The super rich aren’t exempt from such reflection. For them, the pandemic brought new levels of clarity. For the super rich, the pandemic was an opportunity to wake up and say, “Yes, dammit, I am going to spend my money in the most lavish way possible, so help me God.”
It helps, of course, that pandemic stimulus has helped make the world’s wealthiest wealthier. As Ruchir Sharma noted in the Financial Times “As the virus spread, central banks injected $9trn into economies worldwide, aiming to keep the world economy afloat. Much of that stimulus has gone into financial markets, and from there into the net worth of the ultra-rich.”

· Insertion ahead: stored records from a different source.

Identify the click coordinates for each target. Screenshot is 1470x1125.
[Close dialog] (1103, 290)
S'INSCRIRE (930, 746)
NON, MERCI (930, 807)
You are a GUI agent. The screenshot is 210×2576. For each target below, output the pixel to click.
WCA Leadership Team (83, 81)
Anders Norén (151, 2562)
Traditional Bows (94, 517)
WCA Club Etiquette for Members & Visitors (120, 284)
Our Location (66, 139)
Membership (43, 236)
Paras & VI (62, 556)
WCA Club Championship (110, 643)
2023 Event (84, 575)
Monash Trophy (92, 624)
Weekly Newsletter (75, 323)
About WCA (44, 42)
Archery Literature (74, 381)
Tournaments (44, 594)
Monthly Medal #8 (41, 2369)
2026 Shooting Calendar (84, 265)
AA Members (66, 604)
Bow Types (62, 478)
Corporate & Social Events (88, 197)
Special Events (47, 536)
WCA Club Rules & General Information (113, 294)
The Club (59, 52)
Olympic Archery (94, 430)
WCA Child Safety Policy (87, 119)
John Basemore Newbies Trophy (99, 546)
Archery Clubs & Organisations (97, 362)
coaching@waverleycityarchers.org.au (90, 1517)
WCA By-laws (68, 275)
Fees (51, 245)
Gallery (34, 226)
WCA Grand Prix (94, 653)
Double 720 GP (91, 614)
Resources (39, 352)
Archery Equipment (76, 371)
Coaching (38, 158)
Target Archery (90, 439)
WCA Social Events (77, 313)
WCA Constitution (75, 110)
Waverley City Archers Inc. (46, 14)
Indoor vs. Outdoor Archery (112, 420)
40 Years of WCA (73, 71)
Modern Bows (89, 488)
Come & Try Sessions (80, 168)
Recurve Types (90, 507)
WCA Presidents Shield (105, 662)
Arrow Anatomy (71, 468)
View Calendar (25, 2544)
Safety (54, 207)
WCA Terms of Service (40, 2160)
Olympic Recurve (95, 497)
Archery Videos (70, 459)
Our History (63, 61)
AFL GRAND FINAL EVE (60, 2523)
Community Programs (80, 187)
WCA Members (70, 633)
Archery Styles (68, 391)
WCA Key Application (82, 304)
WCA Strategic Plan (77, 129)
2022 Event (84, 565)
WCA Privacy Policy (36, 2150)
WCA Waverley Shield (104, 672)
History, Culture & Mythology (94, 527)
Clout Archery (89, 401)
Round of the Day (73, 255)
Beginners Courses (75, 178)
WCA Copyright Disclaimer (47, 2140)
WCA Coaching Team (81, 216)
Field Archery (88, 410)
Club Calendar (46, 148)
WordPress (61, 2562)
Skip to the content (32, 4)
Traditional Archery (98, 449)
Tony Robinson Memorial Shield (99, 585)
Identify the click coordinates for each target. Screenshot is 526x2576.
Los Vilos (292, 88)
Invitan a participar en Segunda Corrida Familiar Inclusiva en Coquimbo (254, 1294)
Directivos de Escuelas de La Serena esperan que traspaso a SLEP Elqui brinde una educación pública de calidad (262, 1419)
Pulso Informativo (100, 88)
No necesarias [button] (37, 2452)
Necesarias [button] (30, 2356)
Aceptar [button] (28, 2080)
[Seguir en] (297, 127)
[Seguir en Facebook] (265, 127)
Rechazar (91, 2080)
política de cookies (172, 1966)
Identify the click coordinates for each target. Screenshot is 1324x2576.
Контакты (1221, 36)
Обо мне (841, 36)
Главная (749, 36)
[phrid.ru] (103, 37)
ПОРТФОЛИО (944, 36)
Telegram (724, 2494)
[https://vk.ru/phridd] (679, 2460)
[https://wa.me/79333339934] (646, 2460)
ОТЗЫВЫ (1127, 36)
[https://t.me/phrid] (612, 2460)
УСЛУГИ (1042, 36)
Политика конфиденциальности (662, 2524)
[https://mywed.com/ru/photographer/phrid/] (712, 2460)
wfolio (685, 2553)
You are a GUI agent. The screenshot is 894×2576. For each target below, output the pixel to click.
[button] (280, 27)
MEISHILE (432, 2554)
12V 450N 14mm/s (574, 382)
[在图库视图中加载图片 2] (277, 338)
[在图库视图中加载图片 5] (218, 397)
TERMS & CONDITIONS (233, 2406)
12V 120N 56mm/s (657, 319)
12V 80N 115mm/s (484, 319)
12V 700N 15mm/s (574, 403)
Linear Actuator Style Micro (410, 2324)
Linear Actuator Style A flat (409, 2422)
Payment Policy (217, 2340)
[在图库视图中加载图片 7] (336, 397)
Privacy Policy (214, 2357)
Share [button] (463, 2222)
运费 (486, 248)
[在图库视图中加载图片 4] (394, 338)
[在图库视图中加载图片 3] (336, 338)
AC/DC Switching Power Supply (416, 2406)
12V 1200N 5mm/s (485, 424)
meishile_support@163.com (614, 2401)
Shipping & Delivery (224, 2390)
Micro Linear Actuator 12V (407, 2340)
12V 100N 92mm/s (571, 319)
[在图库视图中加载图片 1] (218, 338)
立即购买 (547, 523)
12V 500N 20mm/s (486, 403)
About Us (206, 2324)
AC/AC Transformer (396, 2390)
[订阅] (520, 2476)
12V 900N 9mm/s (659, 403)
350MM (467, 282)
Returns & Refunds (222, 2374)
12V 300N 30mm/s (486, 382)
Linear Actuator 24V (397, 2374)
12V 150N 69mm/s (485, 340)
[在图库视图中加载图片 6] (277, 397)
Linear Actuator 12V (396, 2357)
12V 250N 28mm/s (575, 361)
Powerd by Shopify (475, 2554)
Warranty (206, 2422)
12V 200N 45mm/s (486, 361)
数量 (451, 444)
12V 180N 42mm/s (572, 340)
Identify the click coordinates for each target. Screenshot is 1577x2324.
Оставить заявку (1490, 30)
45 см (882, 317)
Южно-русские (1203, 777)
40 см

Sharma goes on to note that worldwide, billionaires saw their combined wealth jump by $5tn to $13tn in just 12 months. What’s more, according to the 2021 Forbes list, this year saw a record number of billionaires, up 700 to 2,700 worldwide. In China a new billionaire was made every 36 hours.
It isn’t just billionaires that are enjoying the fruits of Covid, but paltry multimillionaires too. Published in February, Knight Frank’s wealth report predicted the global population of multimillionaires would grow by 27% over the next five years.
So, with Covid-19 altering how the super rich decide to splash their cash, what exactly have they been investing in?
“This year will smash all records for super-yacht sales,” Stewart Campbell, editor of Boat International told The Times. “After lockdown, people are thinking, ‘I might as well buy one so I always have access.’ They’re thinking, ‘Life is short. Let’s buy a boat.’ ”
Times journalist Hilary Rose reports that over 1,000 super-yachts are currently under construction, a jump almost 25% on 2020. According to Campbell, post-pandemic buyers appreciate the security and isolation of a yacht. But, what is really interesting is that for the first time many punters are converting their yachts into floating corporate HQs. What’s more, they expect to spend longer at sea; sales of long-distance, sturdy expedition yachts are up 33%. Which will be handy when climate change economic woes and political tensions come to a head in a few years and we’re all forced to join marauding bands of cannibals in order to stay alive.
According to the same Times report, luxury travel is up too. Which might not be too surprising. We all want to escape, right? The difference is, again, the quality and type of the trips the super rich are choosing. Tanya Dalton represents a luxury travel agents and told the Times that clients are chartering planes to smaller airports to avoid crowds, and are holidaying for longer.
“Since Covid, we’ve noticed that they want to stay longer, at fewer and more exclusive and remote destinations. They want to get off the beaten track in Ladakh, Himachal Pradesh and Karnataka and we’re definitely seeing a new rise in interest in wellness and the natural world, on safaris at Sujan Jawai and at Ayurveda retreats like Taj Rishikesh,” she said.